These tools will no longer be maintained as of December 31, 2024. Archived website can be found here. PubMed4Hh GitHub repository can be found here. Contact NLM Customer Service if you have questions.


PUBMED FOR HANDHELDS

Search MEDLINE/PubMed


  • Title: Nutrients and sediment modify the impacts of a neonicotinoid insecticide on freshwater community structure and ecosystem functioning.
    Author: Chará-Serna AM, Epele LB, Morrissey CA, Richardson JS.
    Journal: Sci Total Environ; 2019 Nov 20; 692():1291-1303. PubMed ID: 31539961.
    Abstract:
    Pesticides are important contributors to the global freshwater biodiversity crisis. Among pesticides, neonicotinoids are the best-selling class of agricultural insecticides and are suspected to represent significant risks to freshwater and terrestrial ecosystems worldwide. Despite growing recognition that neonicotinoid impacts may be modified by the presence of additional stressors, there is limited information about their interactions with other agricultural stressors in freshwater ecosystems. We conducted an outdoor pond-mesocosm experiment to investigate the individual and interactive effects of nutrients, fine sediment, and imidacloprid (a neonicotinoid insecticide) inputs on freshwater community structure (density, diversity, and composition of zooplankton and benthic invertebrates) and ecosystem functioning (ecosystem metabolism, primary production, and organic matter decomposition). We hypothesized antagonistic nutrient-imidacloprid, and synergistic sediment-imidacloprid interactions, affecting aquatic invertebrate communities.

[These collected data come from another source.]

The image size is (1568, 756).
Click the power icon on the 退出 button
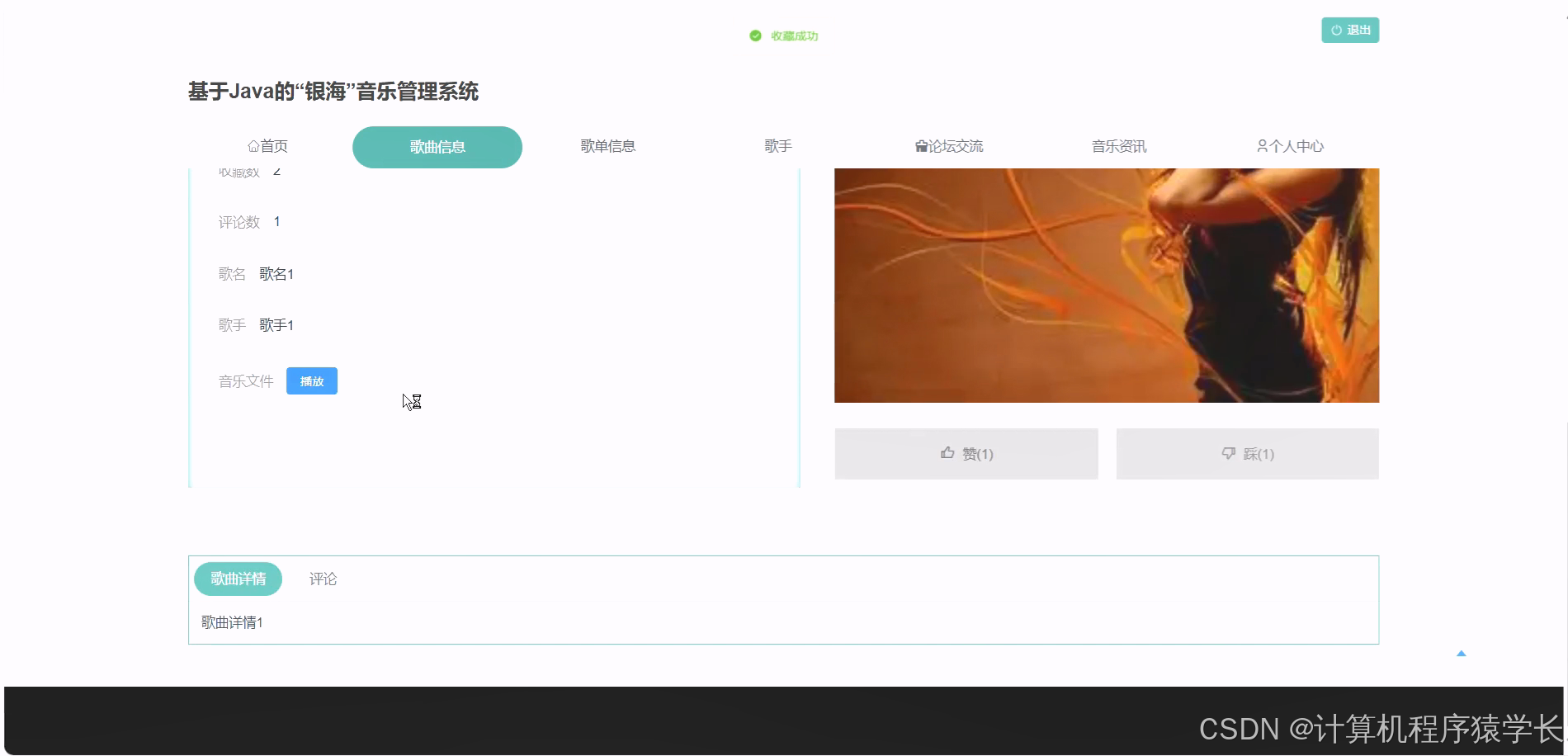pyautogui.click(x=1337, y=30)
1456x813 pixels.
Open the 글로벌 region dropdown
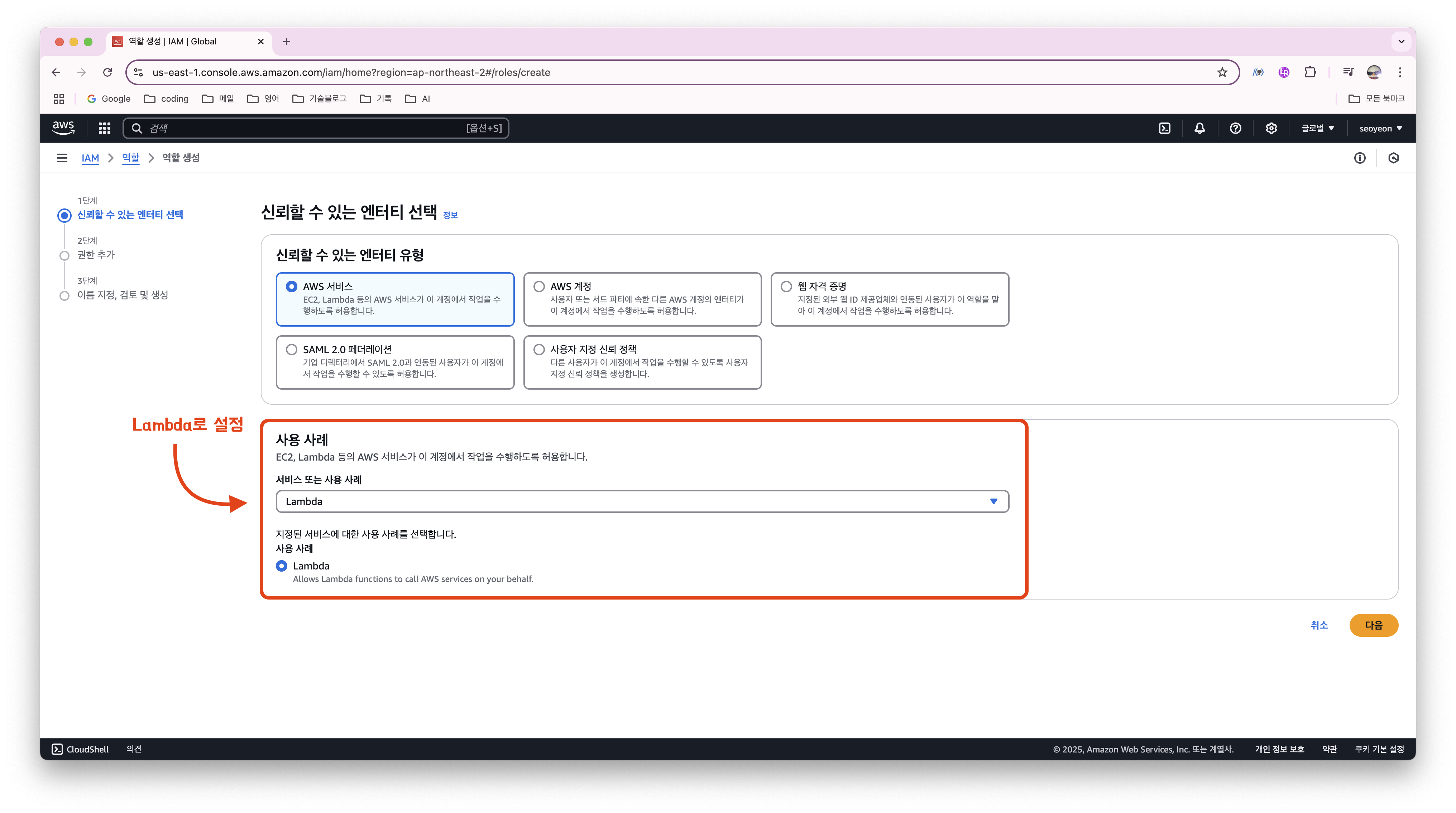[1317, 128]
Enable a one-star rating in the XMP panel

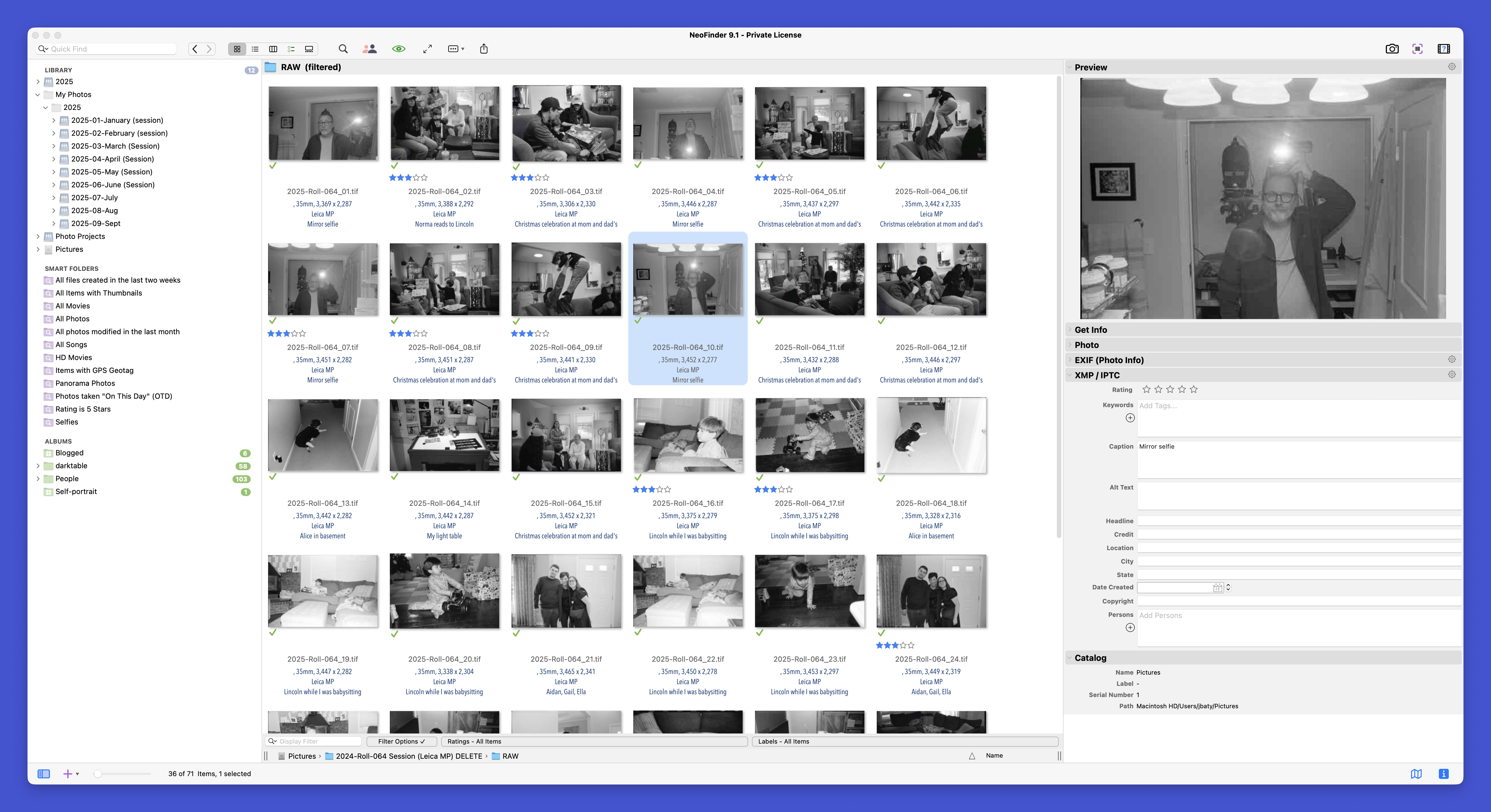(1146, 389)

The three stressors had significant individual and interactive effects on pond ecosystems. The insecticide neutralized the positive effects of nutrient additions on benthic invertebrate richness and mitigated the negative effects of sediment on zooplankton communities (antagonistic interactions). Moreover, we observed compensatory responses of tolerant benthic invertebrates, which resulted in reversal interactions between sediment and imidacloprid. Furthermore, our observations suggest that imidacloprid has the potential to increase net ecosystem production at environmentally relevant concentrations. Our findings support the hypothesis that the impacts of imidacloprid may be modified by other agricultural stressors. This has important implications on a global scale, given the widespread use of these pesticides in intensive agricultural landscapes and the growing body of literature suggesting that traditional pesticide assessment frameworks, based on laboratory toxicity tests alone, may be insufficient to adequately predict effects to complex freshwater ecosystems.